-- AIM OF THE EXERCISE --
Please restate the lines shown below exactly, every one of them.

-- RECORDS FOR THIS EXERCISE --
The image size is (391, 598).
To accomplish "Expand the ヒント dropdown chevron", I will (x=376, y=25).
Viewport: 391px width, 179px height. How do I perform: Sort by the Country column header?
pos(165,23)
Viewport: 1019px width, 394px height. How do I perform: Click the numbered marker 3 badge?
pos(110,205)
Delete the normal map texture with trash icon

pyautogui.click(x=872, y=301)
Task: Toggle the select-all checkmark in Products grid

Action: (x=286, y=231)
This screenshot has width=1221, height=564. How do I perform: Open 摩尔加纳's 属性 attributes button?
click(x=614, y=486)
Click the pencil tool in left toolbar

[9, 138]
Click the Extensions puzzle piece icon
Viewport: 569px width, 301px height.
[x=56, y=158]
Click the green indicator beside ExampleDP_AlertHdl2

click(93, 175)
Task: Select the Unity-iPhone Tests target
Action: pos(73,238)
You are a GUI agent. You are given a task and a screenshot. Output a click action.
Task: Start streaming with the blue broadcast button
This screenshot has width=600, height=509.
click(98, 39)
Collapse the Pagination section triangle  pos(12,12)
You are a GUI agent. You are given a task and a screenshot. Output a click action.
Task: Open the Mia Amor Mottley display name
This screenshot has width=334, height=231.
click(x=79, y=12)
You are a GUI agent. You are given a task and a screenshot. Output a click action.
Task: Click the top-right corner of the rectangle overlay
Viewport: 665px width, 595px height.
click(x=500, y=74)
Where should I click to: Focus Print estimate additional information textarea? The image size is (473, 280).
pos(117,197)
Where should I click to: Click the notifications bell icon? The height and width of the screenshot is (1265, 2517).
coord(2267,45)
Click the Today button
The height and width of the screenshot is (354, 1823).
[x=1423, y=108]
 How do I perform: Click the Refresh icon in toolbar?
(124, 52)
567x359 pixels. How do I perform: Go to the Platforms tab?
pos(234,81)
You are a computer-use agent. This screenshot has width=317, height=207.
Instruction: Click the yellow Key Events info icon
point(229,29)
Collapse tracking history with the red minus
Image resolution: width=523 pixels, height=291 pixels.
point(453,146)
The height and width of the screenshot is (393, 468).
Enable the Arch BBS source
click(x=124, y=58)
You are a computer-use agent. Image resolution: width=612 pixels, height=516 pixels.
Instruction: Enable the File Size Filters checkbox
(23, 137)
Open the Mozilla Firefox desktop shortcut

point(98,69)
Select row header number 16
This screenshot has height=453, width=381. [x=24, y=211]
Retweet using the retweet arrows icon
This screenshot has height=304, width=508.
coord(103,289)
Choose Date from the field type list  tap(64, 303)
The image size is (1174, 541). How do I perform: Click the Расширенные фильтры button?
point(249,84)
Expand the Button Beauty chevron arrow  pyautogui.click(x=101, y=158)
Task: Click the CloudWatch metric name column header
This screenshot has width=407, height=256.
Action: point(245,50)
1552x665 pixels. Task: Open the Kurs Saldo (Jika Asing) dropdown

-- EXERCISE SOLUTION --
The image size is (391, 598).
To accomplish "Expand the ヒント dropdown chevron", I will (x=376, y=25).
Viewport: 391px width, 179px height. How do I perform: Sort by the Country column header?
pos(165,23)
Viewport: 1019px width, 394px height. How do I perform: Click the numbered marker 3 badge?
pos(110,205)
Delete the normal map texture with trash icon

pyautogui.click(x=872, y=301)
Task: Toggle the select-all checkmark in Products grid

Action: (x=286, y=231)
This screenshot has width=1221, height=564. How do I perform: Open 摩尔加纳's 属性 attributes button?
click(x=614, y=486)
Click the pencil tool in left toolbar

[9, 138]
Click the Extensions puzzle piece icon
Viewport: 569px width, 301px height.
[x=56, y=158]
Click the green indicator beside ExampleDP_AlertHdl2

click(93, 175)
Task: Select the Unity-iPhone Tests target
Action: pos(73,238)
You are a GUI agent. You are given a task and a screenshot. Output a click action.
Task: Start streaming with the blue broadcast button
This screenshot has width=600, height=509.
click(98, 39)
Collapse the Pagination section triangle  pos(12,12)
You are a GUI agent. You are given a task and a screenshot. Output a click action.
Task: Open the Mia Amor Mottley display name
This screenshot has width=334, height=231.
click(x=79, y=12)
You are a GUI agent. You are given a task and a screenshot. Output a click action.
Task: Click the top-right corner of the rectangle overlay
Viewport: 665px width, 595px height.
click(x=500, y=74)
Where should I click to: Focus Print estimate additional information textarea? The image size is (473, 280).
pos(117,197)
Where should I click to: Click the notifications bell icon? The height and width of the screenshot is (1265, 2517).
coord(2267,45)
Click the Today button
The height and width of the screenshot is (354, 1823).
[x=1423, y=108]
 How do I perform: Click the Refresh icon in toolbar?
(124, 52)
567x359 pixels. How do I perform: Go to the Platforms tab?
pos(234,81)
You are a computer-use agent. This screenshot has width=317, height=207.
Instruction: Click the yellow Key Events info icon
point(229,29)
Collapse tracking history with the red minus
Image resolution: width=523 pixels, height=291 pixels.
point(453,146)
The height and width of the screenshot is (393, 468).
Enable the Arch BBS source
click(x=124, y=58)
You are a computer-use agent. Image resolution: width=612 pixels, height=516 pixels.
Instruction: Enable the File Size Filters checkbox
(23, 137)
Open the Mozilla Firefox desktop shortcut

point(98,69)
Select row header number 16
This screenshot has height=453, width=381. [x=24, y=211]
Retweet using the retweet arrows icon
This screenshot has height=304, width=508.
coord(103,289)
Choose Date from the field type list  tap(64, 303)
The image size is (1174, 541). How do I perform: Click the Расширенные фильтры button?
point(249,84)
Expand the Button Beauty chevron arrow  pyautogui.click(x=101, y=158)
Task: Click the CloudWatch metric name column header
This screenshot has width=407, height=256.
Action: point(245,50)
1552x665 pixels. Task: Open the Kurs Saldo (Jika Asing) dropdown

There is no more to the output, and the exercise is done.